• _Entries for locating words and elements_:
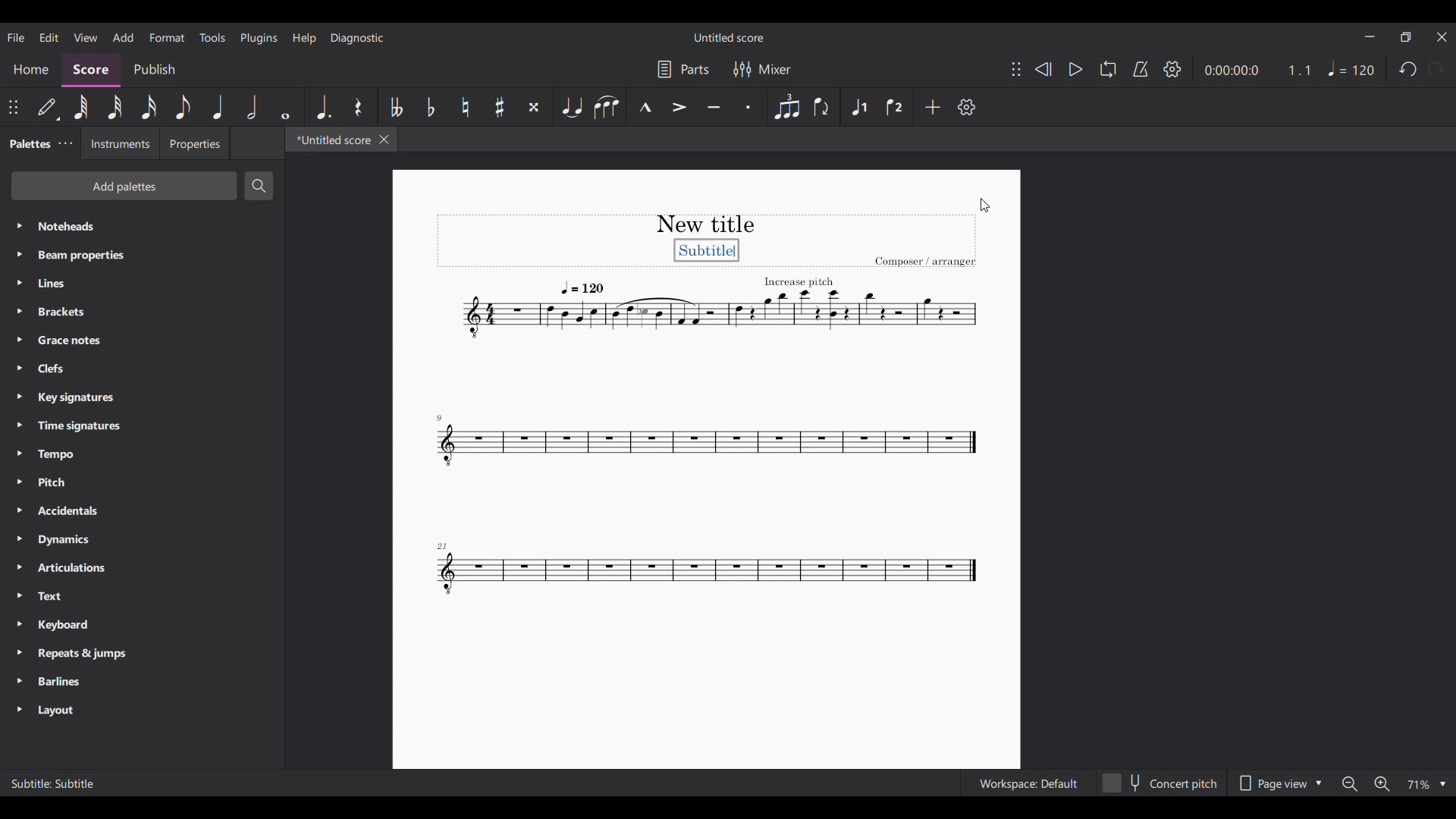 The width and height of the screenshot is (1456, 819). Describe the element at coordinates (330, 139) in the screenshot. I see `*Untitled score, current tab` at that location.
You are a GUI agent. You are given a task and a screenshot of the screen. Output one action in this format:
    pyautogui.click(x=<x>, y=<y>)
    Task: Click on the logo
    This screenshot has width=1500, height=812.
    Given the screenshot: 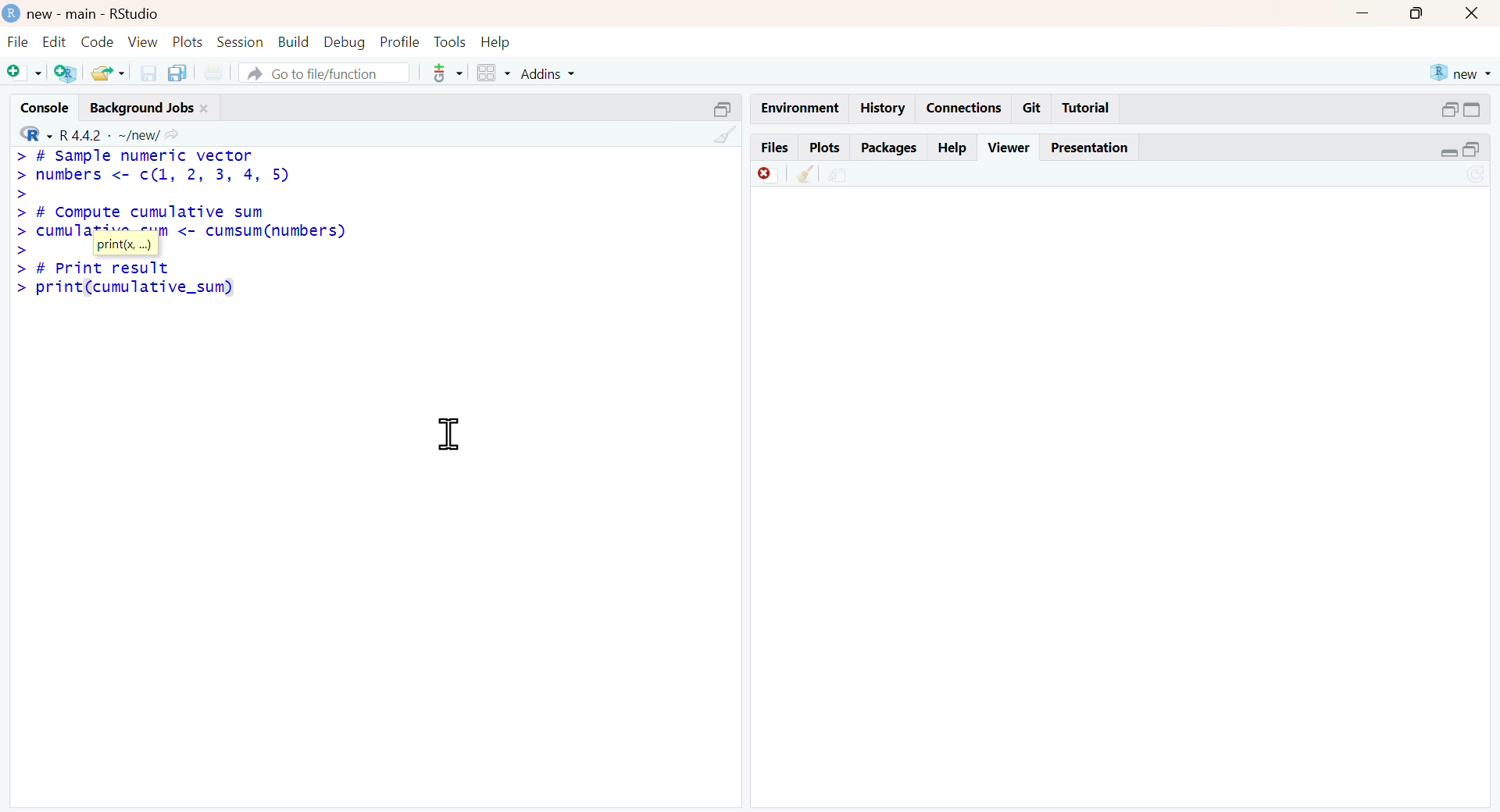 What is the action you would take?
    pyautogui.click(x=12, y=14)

• _To do_: Copy the data again, starting at the line that contains "You are a GUI" and stopping after the line that contains "This screenshot has". Swap "logo" for "home button" and leave everything else unchanged.

• _Solution to the problem_:
You are a GUI agent. You are given a task and a screenshot of the screen. Output one action in this format:
    pyautogui.click(x=<x>, y=<y>)
    Task: Click on the home button
    This screenshot has width=1500, height=812.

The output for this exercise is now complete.